### TASK DIRECTIONS
Every entry should be duplicated verbatim, and no picture may appear in the copy.

### SUPPLIED RECORDS

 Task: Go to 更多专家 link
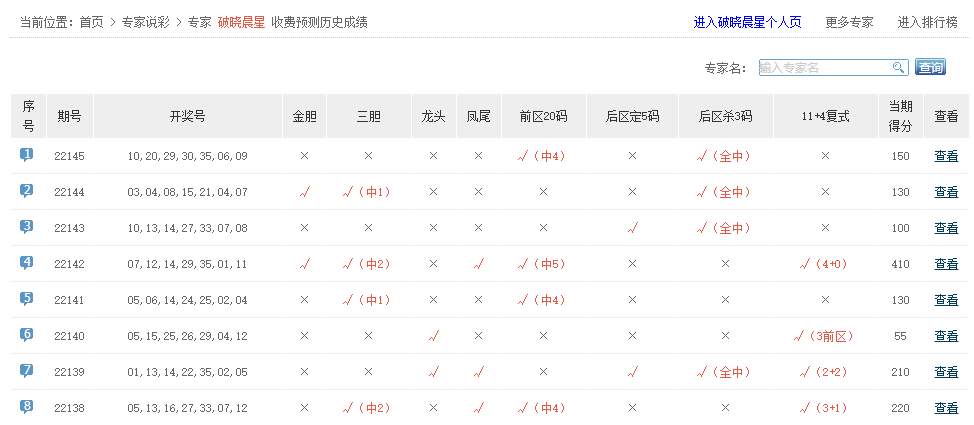(x=849, y=22)
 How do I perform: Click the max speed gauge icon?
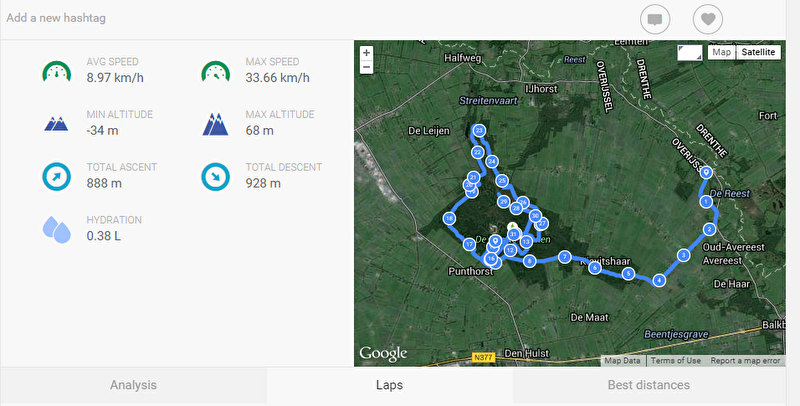[x=215, y=71]
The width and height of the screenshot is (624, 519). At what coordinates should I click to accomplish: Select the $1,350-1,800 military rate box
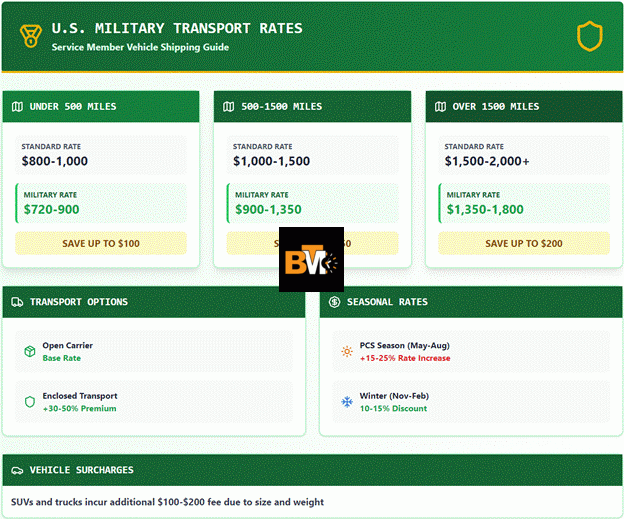[x=524, y=203]
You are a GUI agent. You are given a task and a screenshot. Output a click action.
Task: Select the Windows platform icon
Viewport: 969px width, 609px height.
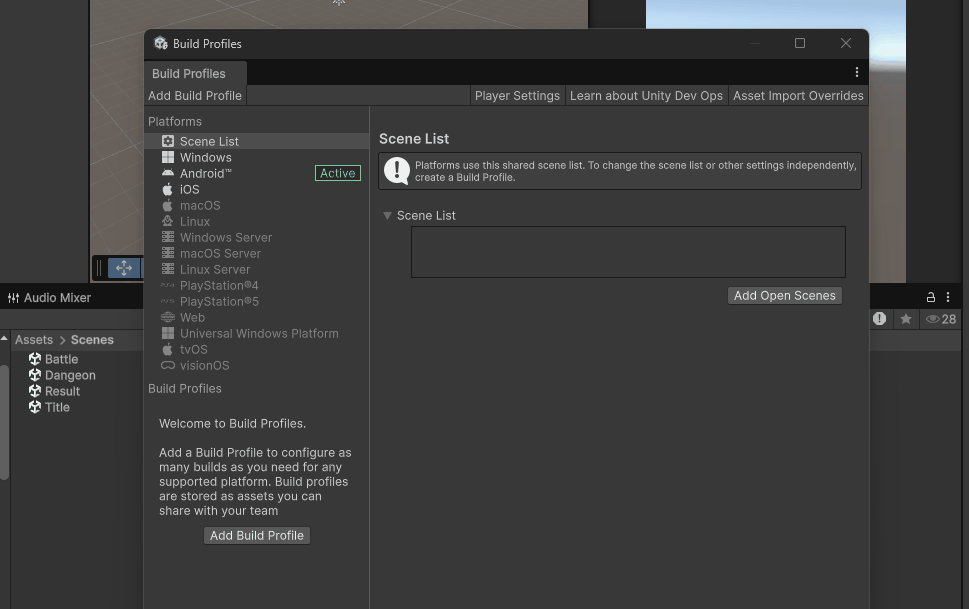coord(168,158)
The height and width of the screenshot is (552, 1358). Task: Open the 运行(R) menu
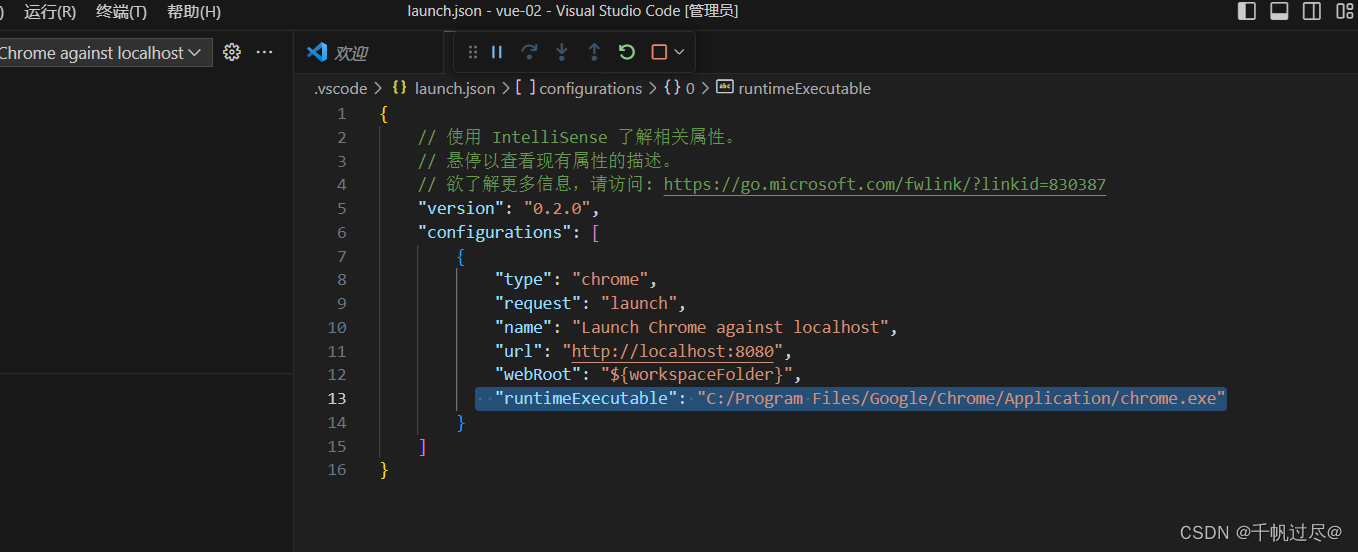pos(50,12)
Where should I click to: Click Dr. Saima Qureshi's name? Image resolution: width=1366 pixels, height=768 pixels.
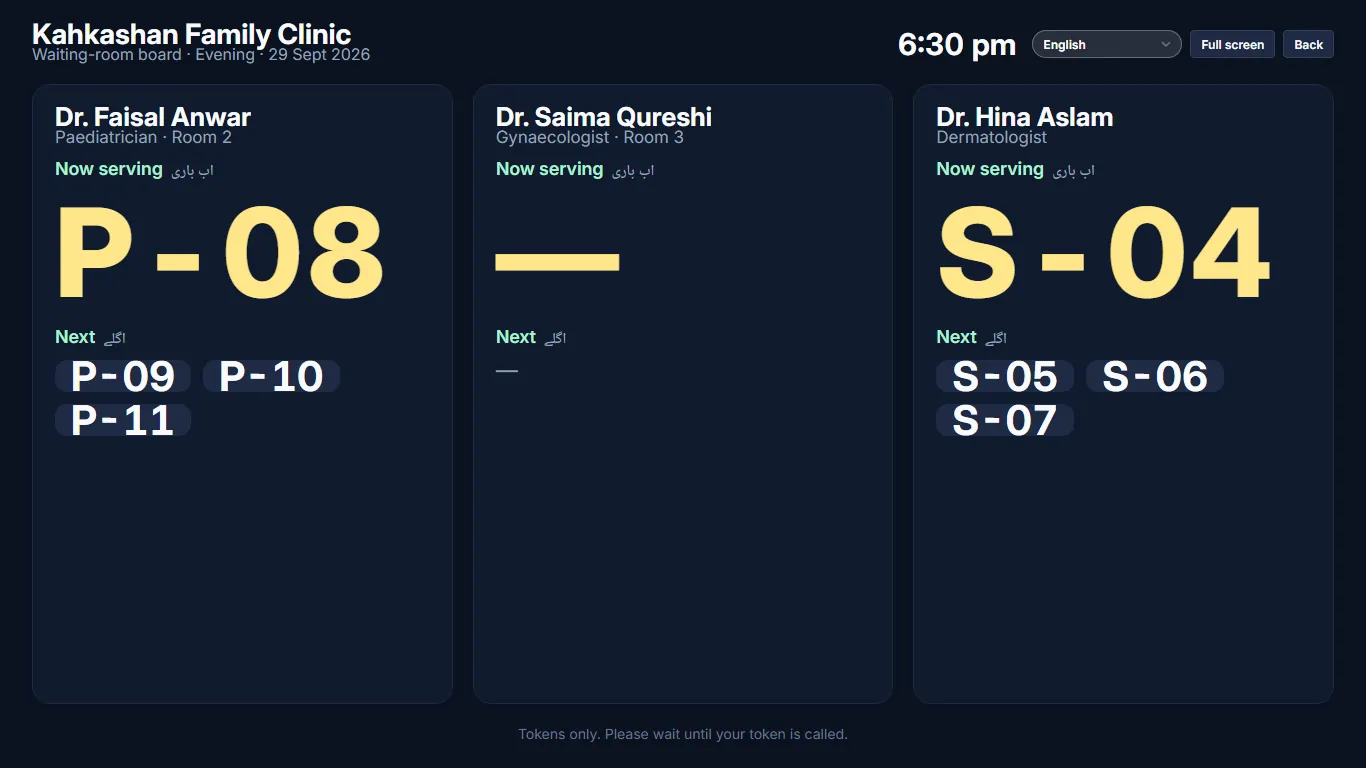coord(604,117)
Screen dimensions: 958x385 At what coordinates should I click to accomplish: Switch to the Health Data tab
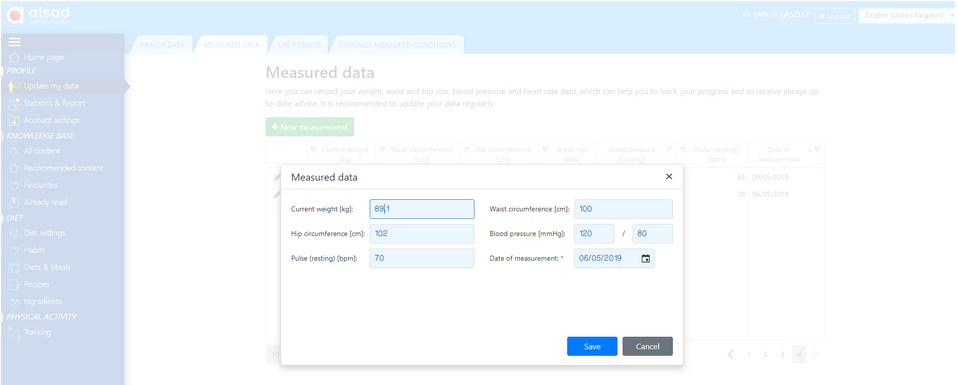click(x=162, y=45)
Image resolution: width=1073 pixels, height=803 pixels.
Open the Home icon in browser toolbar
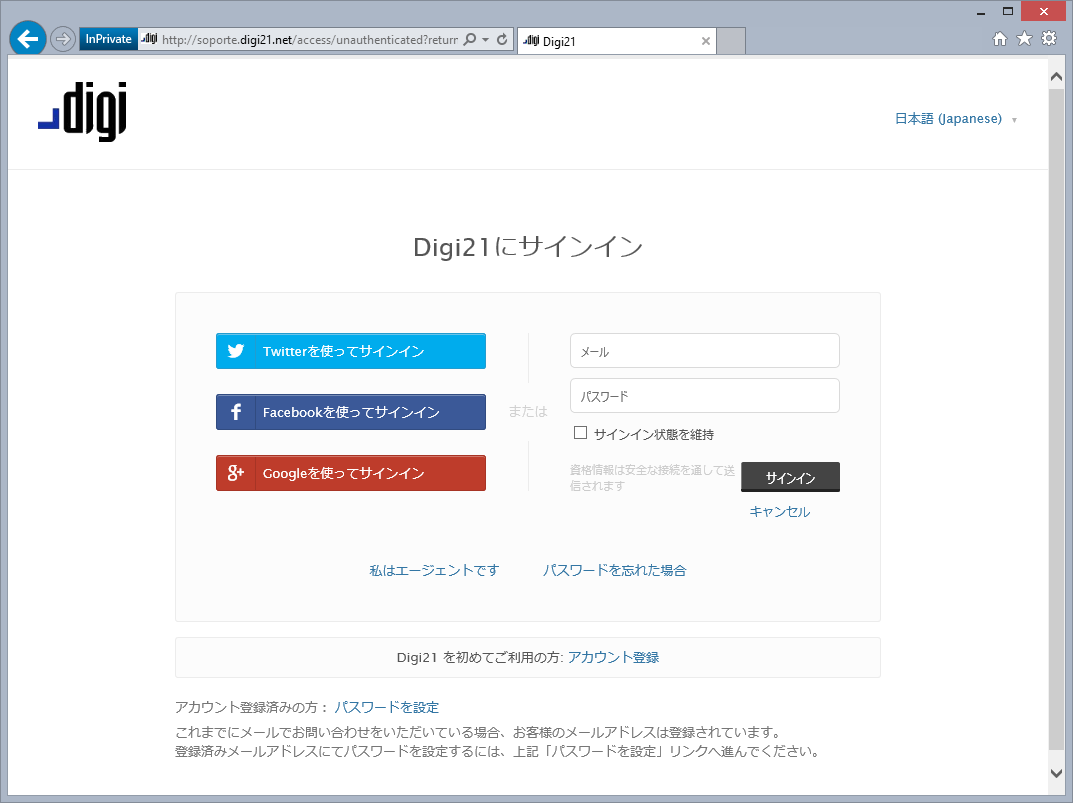(999, 39)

### EXERCISE SOLUTION
 Task: Go to 更多专家 link
(x=849, y=22)
 How do I perform: Click the max speed gauge icon?
[x=215, y=71]
The width and height of the screenshot is (624, 519). At what coordinates should I click to accomplish: Select the $1,350-1,800 military rate box
[x=524, y=203]
You are a GUI agent. You are given a task and a screenshot. Output a click action.
Task: Select the Windows platform icon
Viewport: 969px width, 609px height.
coord(168,158)
The height and width of the screenshot is (552, 1358). Task: Open the 运行(R) menu
pos(50,12)
Where should I click to: Click Dr. Saima Qureshi's name? Image resolution: width=1366 pixels, height=768 pixels.
coord(604,117)
Screen dimensions: 958x385 At what coordinates should I click to accomplish: Switch to the Health Data tab
click(x=162, y=45)
Image resolution: width=1073 pixels, height=803 pixels.
Open the Home icon in browser toolbar
(999, 39)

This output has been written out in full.